===== Texto seleccionado =====
Ese enigma, el público
Por dentro del espectador pasan más cosas de las que imaginamos. A cincuenta años de la Declaración de los Derechos Humanos, es bueno recordar las motivaciones y los derechos cercenados de este ser que, por lo general, se va tan silenciosamente como llega
El teatro ya tiene 25 siglos! Y en los primeros 21 se hizo al aire libre, ofrecido gratuitamente por las autoridades a la población. O sea, era un servicio público. Que divertía, en Roma; y que divertía y enseñaba en Grecia y la Edad Media, época en que se representaba para un público iletrado en su mayor parte.
Hasta hace apenas cuatro siglos, las mujeres no podían actuar. Los papeles femeninos los hacían hombres. Excepto en Roma, los actores no eran profesionales y el teatro se hacía en períodos muy breves del año. En Grecia sumaban 10 días, en Roma 60, en la Edad Media sólo algunos días de fin de año y Pascuas.
La función era de día - en Roma, a la mañana- y estaba ligada a la religión. No había separación drástica entre el escenario y la platea y un espectáculo congregaba a todas las clases de la sociedad.
El teatro (¡y por lo tanto el espectador!) nace en Grecia, de un culto rural en honor al dios de la vid, Dionisios, o sea el dios de la embriaguez y la desmesura. Tarda unos doscientos años en desarrollarse. Al principio, los participantes giran alrededor de un altar, cantando. Con el tiempo, alrededor de estos bailarines cantantes -unos cuarenta muchachos, los más dotados del pueblo- se conforma otro círculo, el de los que los miran. Los de adentro improvisan, y los de afuera repiten como un eco. Con el tiempo, el más dotado del coro -el coreuta- se sube al altar e improvisa solo. Se convierte en el corifeo, o jefe de coro. Los demás se inmovilizan y sólo repiten sus estrofas girando hacia un lado o el otro. Con el tiempo se coloca un banco cerca del altar, donde el corifeo salta (saltare in banco: saltimbanqui) y gesticula con libertad. Siete siglos antes de Cristo, se produce el cambio trascendental: la mesa se saca a un costado de los dos círculos, tanto del coro como de los que miran. El coreuta salta, canta, baila y gesticula, y los restantes miembros del coro le responden. Los demás, se han colocado en forma de herradura. Son los primeros espectadores.
Quién no conoce Hamlet ? Escrita a fines del siglo XVI, por el famoso autor inglés Shakespeare, tiene una escena que parece escrita para empezar este artículo. Como se sabe, el padre de Hamlet ha sido asesinado y llamativamente su madre se ha casado enseguida con su tío. Hamlet necesita una prueba de que su tío es culpable antes de actuar, y para eso, aprovecha unos actores que están de visita en la corte. Los invita a hacer una obra en la que, precisamente, un rey mata a otro rey y ocupa su lugar. Entre los espectadores va a estar su tío, el usurpador, y él va a mirar cuidadosamente sus reacciones. Como dice, textualmente: "La obra me servirá de excusa para atrapar la conciencia del rey". ¡Y no se equivoca! Porque en un momento dado el rey se para, sale gritando, se interrumpe la representación, se arma un lío infernal y... Hamlet consigue lo que se proponía. Poniendo a su tío de espectador.
=====
Vuelve a escribir el fragmento del texto sobre el espectador de teatro que empieza con las palabras que contienen "Hasta hace apenas" y termina con "año y Pascuas.", cambiando "hombres" por "varones". Los datos no tienen relación con el texto sobre el espectador de teatro.
===== Datos de origen =====
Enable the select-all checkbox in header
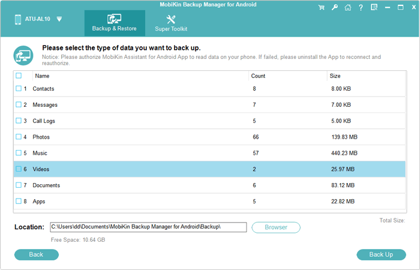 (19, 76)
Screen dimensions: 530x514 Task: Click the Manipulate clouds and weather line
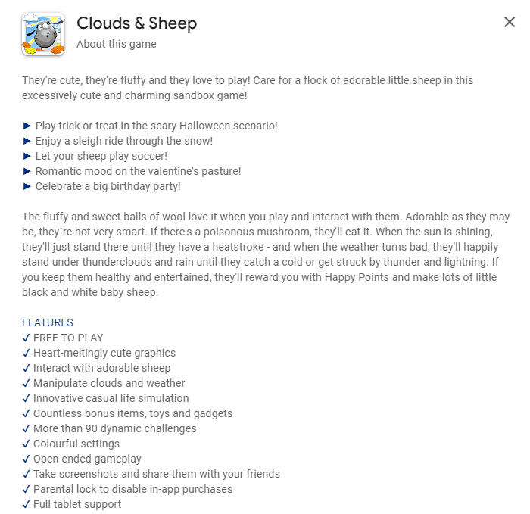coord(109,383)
=====
Respuesta:
Hasta hace apenas cuatro siglos, las mujeres no podían actuar. Los papeles femeninos los hacían varones. Excepto en Roma, los actores no eran profesionales y el teatro se hacía en períodos muy breves del año. En Grecia sumaban 10 días, en Roma 60, en la Edad Media sólo algunos días de fin de año y Pascuas.